Naked DNA Rejuvenates Rheumatoid Rodents
Scientists have unveiled a stripped-down form of gene therapy to treat arthritis in an experimental animal model. Naked DNA, unencumbered by the standard assortment of gene carriers, was effective when injected directly into muscle tissue. Remarkably, this straightforward procedure dramatically reduced chronic arthritis symptoms in the joints, and now offers an innovative approach for eventually treating human disease. The results of the study, carried out at NIDR, appeared in the June 15 issue of the Journal of Clinical Investigation.
The naked DNA consists of a double-stranded circle of nucleotide bases, known as a plasmid. This particular plasmid contains the genetic code for human transforming growth factor-beta (TGF-ß), a protein that is a key regulator of inflammation -- the body's response to infection or tissue damage.
Dr. Xaio-yu Song of NIDR
Drs. Xaio-yu Song and Sharon Wahl from NIDR, and MiLi Gu from the Food and Drug Administration tested the TGF-ß plasmid in a rat model for human rheumatoid arthritis. In this model, animals that are injected in the abdomen with a preparation of bacterial cell walls soon develop swollen and inflamed joints in the feet.

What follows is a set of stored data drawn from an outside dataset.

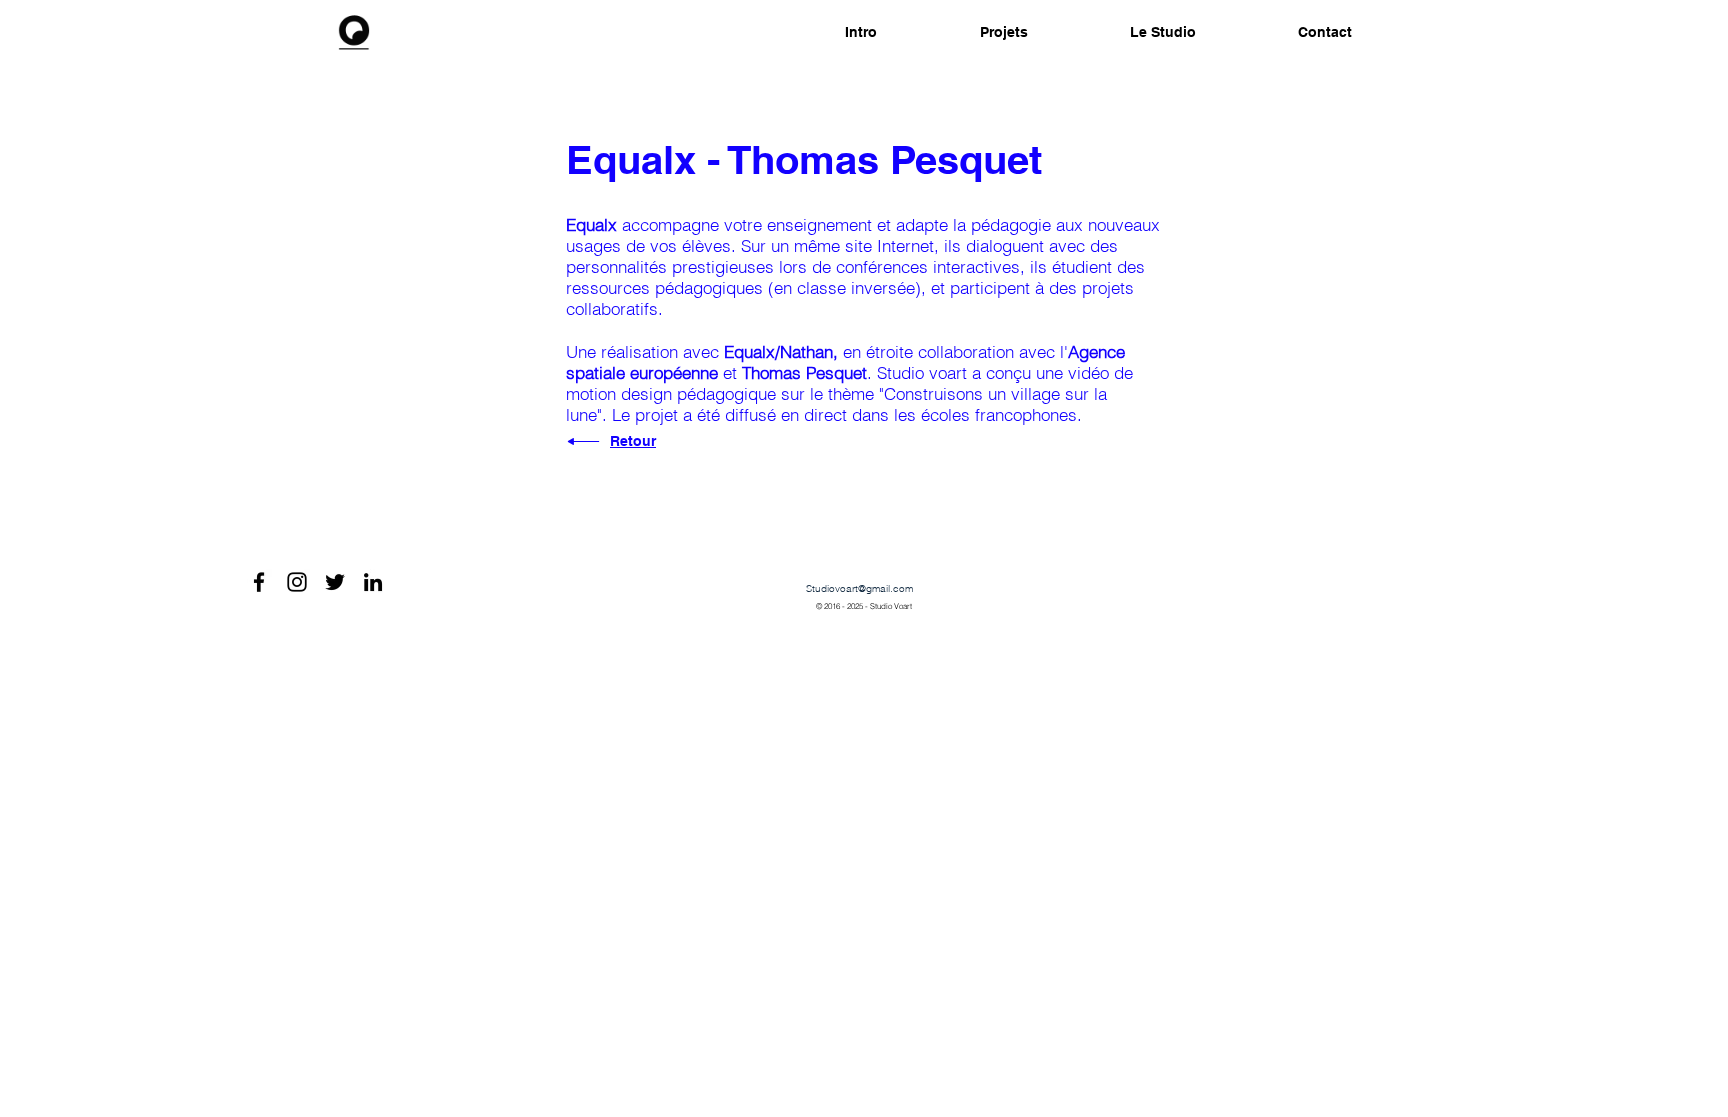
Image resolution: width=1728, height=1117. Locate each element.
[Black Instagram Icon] (297, 582)
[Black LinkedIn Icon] (373, 582)
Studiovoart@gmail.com (859, 588)
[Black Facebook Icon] (259, 582)
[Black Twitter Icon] (335, 582)
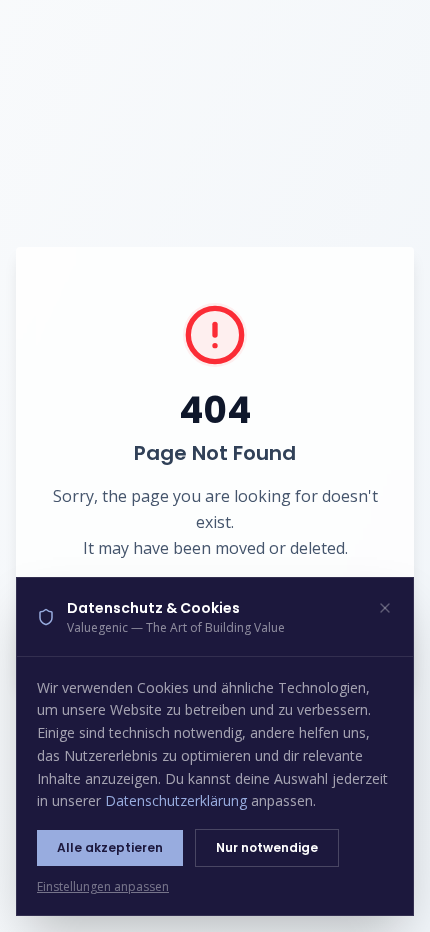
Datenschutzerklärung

The acute arthritic phase lasts several days and then develops into a long-term chronic condition that is marked by the erosion of cartilage and bone within the joints.
When the scientists injected TGF-ß plasmids into muscle tissue, they noticed a dramatic reduction in disease symptoms in the joints. The number of affected joints and the amount of swelling in the joints were both substantially reduced. Although injection of plasmids prior to initiating arthritis with bacterial cell walls did not prevent the onset of disease, injections timed at different periods after symptoms began alleviated conditions in the later occurring chronic phase. Inflammation was greatly reduced and essentially no cartilage or bone destruction occurred. Not only does the procedure avoid the invasion of painful joints, but also a single injection into muscle suppressed arthritis symptoms for up to 3 months after treatment.